▶ **Actions to take**:
(A) Answer these questions from the post on ESXi Lockdown Mode below:
(i) Whose blog article about SSH keys and Lockdown Mode did the writer read?
(ii) In vSphere 4.x, what happens to locally defined users and groups when Lockdown Mode is enabled through the host?
(iii) Which storage made it possible to bring the vCenter up at the DR site?
(B) Reproduce the passage of the post on ESXi Lockdown Mode starting with "With vSphere 4.x" and going on through "users and groups.".

▶ **Extract provided**:
- - - - - - -

I read a good blog article recently about a caveat with SSH keys and Lockdown Mode in ESXi 5 by William Lam at virtuallyGhetto. Now that SSH keys are fully supported in ESXi 5, and this will allow an authorized user to continue to log into the host even when Lockdown Mode is enabled, is Lockdown Mode really locked down enough?
With vSphere 4.x if you enabled Lockdown Mode through vCenter it couldn’t be disabled through the host, even though an administrator could still log into the DCUI. The only way to have the ability to disable Lockdown Mode through the host was to have enabled it through the host in the first place. Unfortunately enabling Lockdown Mode through the host has the effect of removing any locally defined users and groups.
This original behavior of Lockdown Mode could be a pain for an administrator that had lost access to his/her vCenter, and perhaps it was running on the host that was in Lockdown Mode. At that point it was almost as good as Total Lockdown Mode (No DCUI Access), and could have resulted in a host rebuild, except for the fact that you could always reboot the host and hope HA recovered the vCenter server (no good if all the servers were down, or HA can’t restart vCenter). This was good for security, but not so good if you lost your vCenter and didn’t have any way of getting it back (I learned this the hard way, but fortunately found a way out of it). When I came across this situation in the real world I was able to mount the vCenter Server storage and register the vCenter into another host, power it on, and then as soon as I had access to it, disable lockdown mode till the incidents were resolved. This was only possible thanks to iSCSI storage, as I had to bring it up at the DR site.

- - - - - - -

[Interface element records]
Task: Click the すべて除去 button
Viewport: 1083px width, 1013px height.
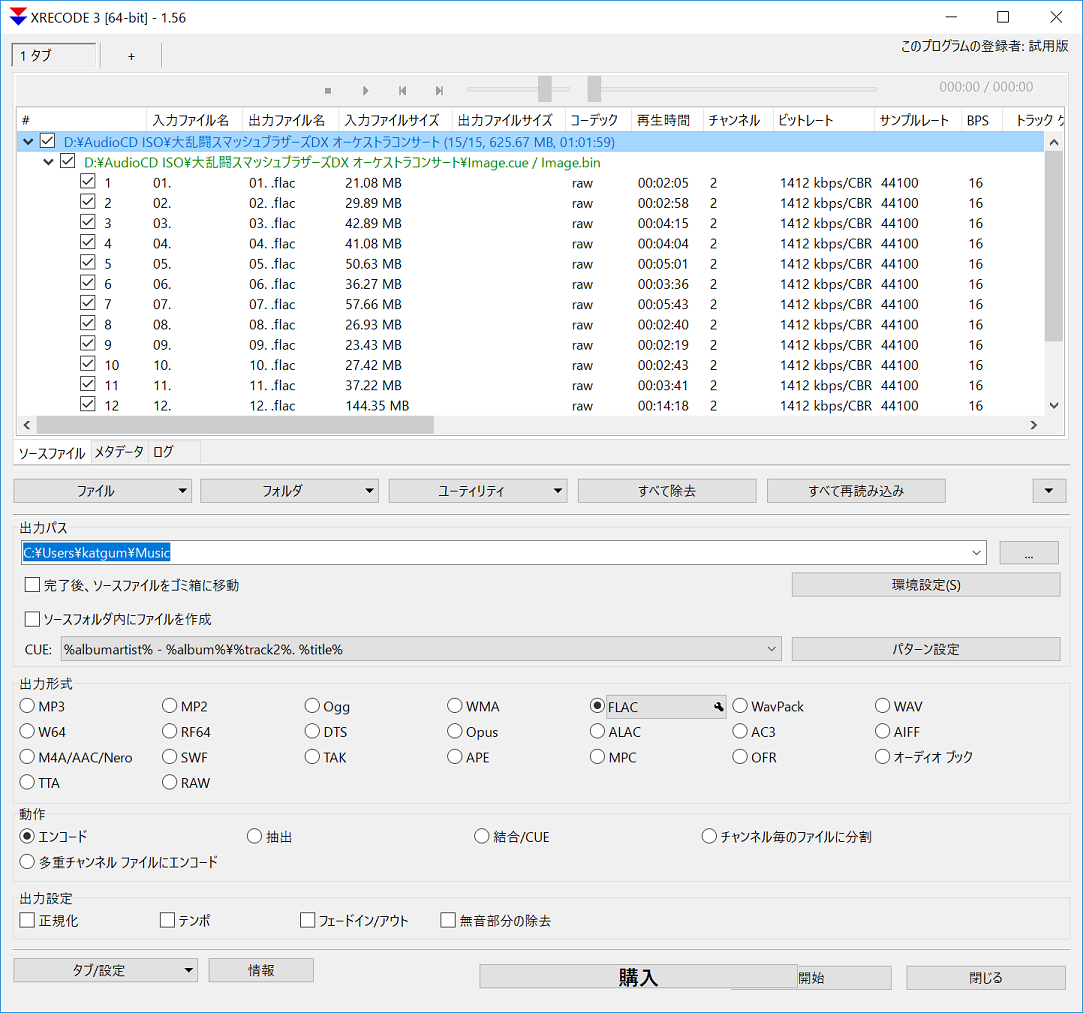Action: click(x=666, y=491)

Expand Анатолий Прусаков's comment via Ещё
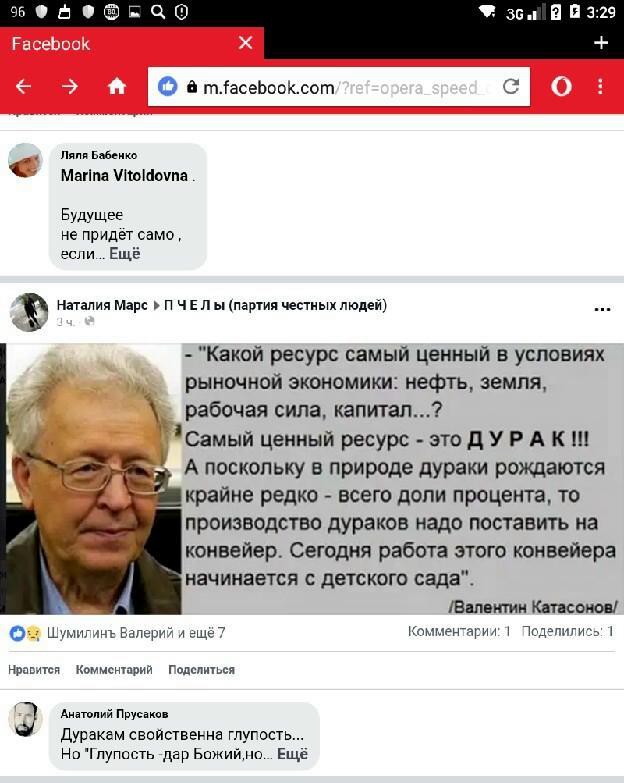click(x=293, y=754)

- - - - - - -

▶ **Task-by-task answers**:
(A)
(i) William Lam at virtuallyGhetto
(ii) They are removed.
(iii) iSCSI storage

(B)
With vSphere 4.x if you enabled Lockdown Mode through vCenter it couldn’t be disabled through the host, even though an administrator could still log into the DCUI. The only way to have the ability to disable Lockdown Mode through the host was to have enabled it through the host in the first place. Unfortunately enabling Lockdown Mode through the host has the effect of removing any locally defined users and groups.